Mark Fendrick, MD (pictured at right), co-director of the university of Michigan's Center for Value-Based Insurance Design (www.vbidcenter.org), explained: "We're moving from one-size-fits-all benefit design to one that is clinically nuanced and encourages the use of high-value clinical services and, if necessary, discourages those services of no, marginal, or unproven benefit."

Fendrick said VBID has had substantial success in the self-insured -- the large employer -- payer community, in which organizations have substantial control over their benefit design. He added, "We are now making great strides to create VBID products for the fully insured book of business as the employers, the ultimate payers of care, are looking for more evidence that the increasing spending they are incurring on healthcare is yielding increased health, as opposed to falling prey to an inefficient incentive system."

According to the VBID Center, the concept began receiving national attention in 2004 when the Wall Street Journal reported that Fortune 500 employer Pitney Bowes saved $1 million from reduced complications after lowering co- payments for asthma and diabetes medications. Since then, numerous private and public employers, including the city of Springfield, Ore.; the Marriott Corporation; the Midwest Group on Health; Florida Power and Light; Service Employees International Union; UnitedHealth Care; the State of Maine; and the University of Michigan have implemented VBID approaches.

It's worth noting that VBID has also made strides in the state and federal policy arena. It's referenced in the Affordable Care Act, the National Quality Strategy and President Barack Obama's deficit-reduction plan.
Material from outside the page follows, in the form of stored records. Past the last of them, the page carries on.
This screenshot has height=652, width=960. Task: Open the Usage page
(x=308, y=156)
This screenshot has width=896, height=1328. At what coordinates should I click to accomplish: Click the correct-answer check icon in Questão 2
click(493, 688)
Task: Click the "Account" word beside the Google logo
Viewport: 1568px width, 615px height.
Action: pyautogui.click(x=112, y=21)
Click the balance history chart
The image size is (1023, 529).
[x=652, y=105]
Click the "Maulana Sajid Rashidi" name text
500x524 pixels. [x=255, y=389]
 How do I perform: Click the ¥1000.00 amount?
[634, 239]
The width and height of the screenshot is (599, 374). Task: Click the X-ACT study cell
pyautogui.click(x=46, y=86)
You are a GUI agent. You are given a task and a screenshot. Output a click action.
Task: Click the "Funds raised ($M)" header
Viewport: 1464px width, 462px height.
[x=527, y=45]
So how does it work in practical terms?

"The majority of VBID efforts are structured to create positive incentives for the right behaviors -- reduction or elimination of co-pays for taking the appropriate drugs or for getting necessary preventive health screenings," said Jeff Rideout, MD, senior vice president for cost and care management and chief medical officer for the TriZetto Group, a healthcare IT company active in the VBID market. "One of the challenges is making that specific to individuals or a group of individuals."

For example, consider an employer group with a benefit structure encouraging wellness. "Can the system essentially identify that employer group so it can isolate that group and do what that group wants -- as opposed to every customer in the plan's continuum of customers?" Rideout asked. "Also, can you incent not just subscribers, but individual members? Most organizations track at the subscriber level with dependents under that. You want to make sure that you can customize your incentives for the mom, the dad, and the kids, if that's appropriate. These technical challenges represent the next horizon for VBID: Can you customize them enough to be appropriate for target audiences, whether that's positive or negative?"

"VBID is one way to take advantage of the emerging health IT infrastructure to get health systems, clinicians and patients to do more of the things we should be doing and, in some situations, less of the things we shouldn't be doing," Fendrick concluded.